The warrant includes that Boelter shot at Hope Hoffman, narrowly missing her after shooting her parents. Boelter then traveled to the home of Rep. Kristin Bahner in Maple Grove and Sen. Ann Rest in New Hope before arriving at the Hortmans around 3:30 a.m.
Boelter knocked on the door wearing a silicone face mask and a brown wig. He said he was performing a welfare check after a report of shots fired inside the home. Mark Hortman answered the door and Boelter shined a flashlight in his eyes.
Hortman denied knowing about a shooting and said, “Good God, I was asleep.” Hortman told Boelter he couldn’t see him because of the flashlight and asked Boelter for a name and badge number.
Boelter responded, “Nelson, 286.”
At that point, Brooklyn Park police arrived and Boelter shot Hortman in the doorway. “One or more of the Brooklyn Park officers fired at Boelter as he charged forward into the home,” the search warrant says.
Security footage at the Hortmans caught more gunfire inside the home as Boelter shot Hortman “several times at close range, killing her as she attempted to flee up the stairs.”
It also notes that at the same time “sounds of extreme distress” can be heard coming from Gilbert, the Hortmans’ Golden Retriever.
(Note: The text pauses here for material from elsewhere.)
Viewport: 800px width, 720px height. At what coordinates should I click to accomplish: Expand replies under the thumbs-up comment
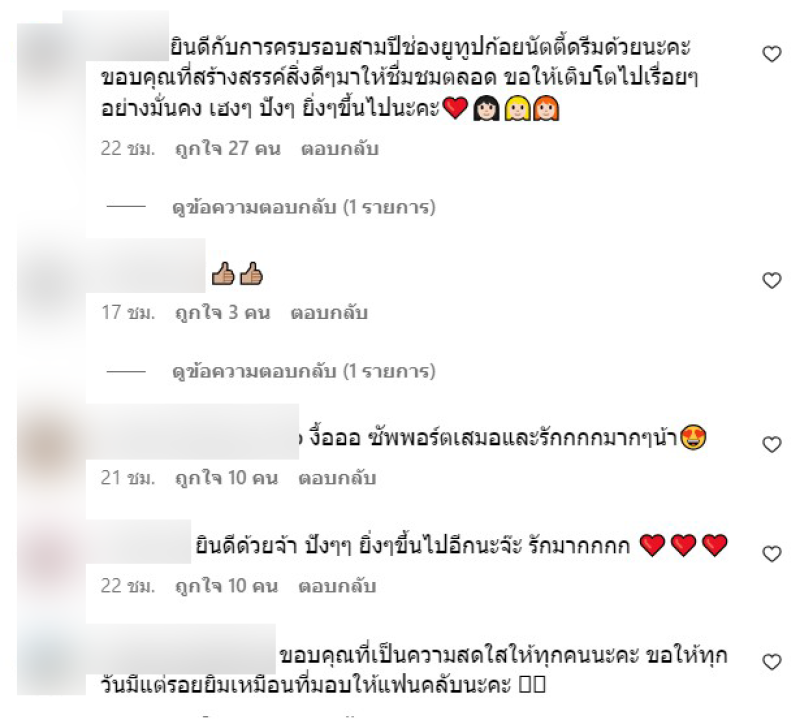(x=304, y=371)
Gilbert was found injured outside the back door of the home, taken by FBI agents to a vet and later euthanized.
The backdoor was also left propped open, leading investigators to believe Boelter fled out the back of the house toward Edinburgh Golf Course. It would take 40 hours for Boelter to be apprehended near his home in Green Isle.
Details of new security footage from the Hortmans’ home show a man casing the home several hours before the shooting “wearing a rain jacket with the hood up.” Security footage from a home in northeast Minneapolis where Boelter was staying shows him leaving the residence hours before the shooting “wearing a rain jacket with the hood up, carrying what appears to be body armor and a duffle bag.”
In her first public statement since the night of the shootings, Hope Hoffman expressed gratitude over the new indictment. She said her parents pushed her out of the way that night, but described her sparing of gunfire as “dumb luck.”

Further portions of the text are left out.